Exercise brief » Write out the records below exactly as they appear, skipping each picture.

Exercise materials »
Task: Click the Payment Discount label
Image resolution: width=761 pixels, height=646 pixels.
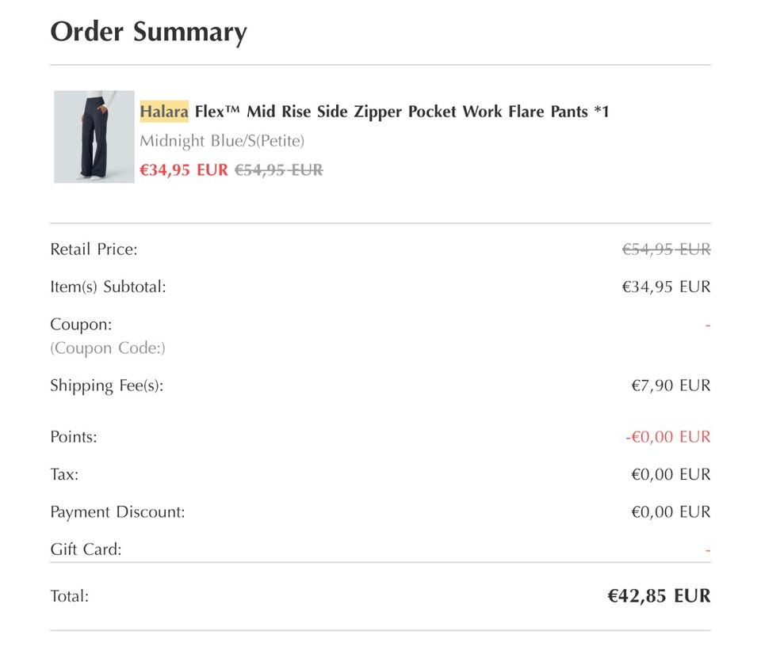Action: click(x=117, y=512)
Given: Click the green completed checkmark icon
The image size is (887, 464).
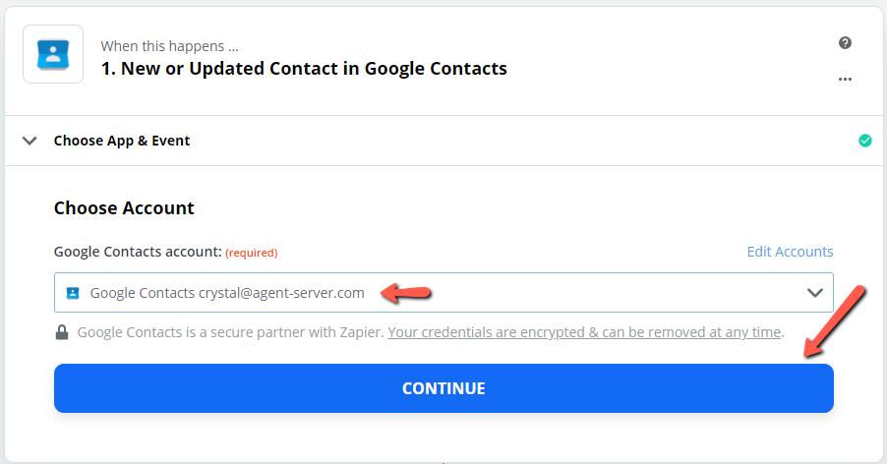Looking at the screenshot, I should pyautogui.click(x=865, y=141).
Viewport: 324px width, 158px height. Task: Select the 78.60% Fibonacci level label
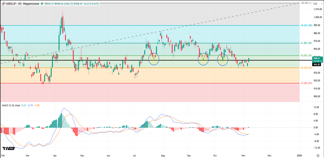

Written reply »
Task: Click the Payment Discount label
Image resolution: width=761 pixels, height=646 pixels.
Action: click(x=117, y=512)
Given: Click the green completed checkmark icon
The image size is (887, 464).
Looking at the screenshot, I should pyautogui.click(x=865, y=141).
Viewport: 324px width, 158px height. Task: Select the 78.60% Fibonacci level label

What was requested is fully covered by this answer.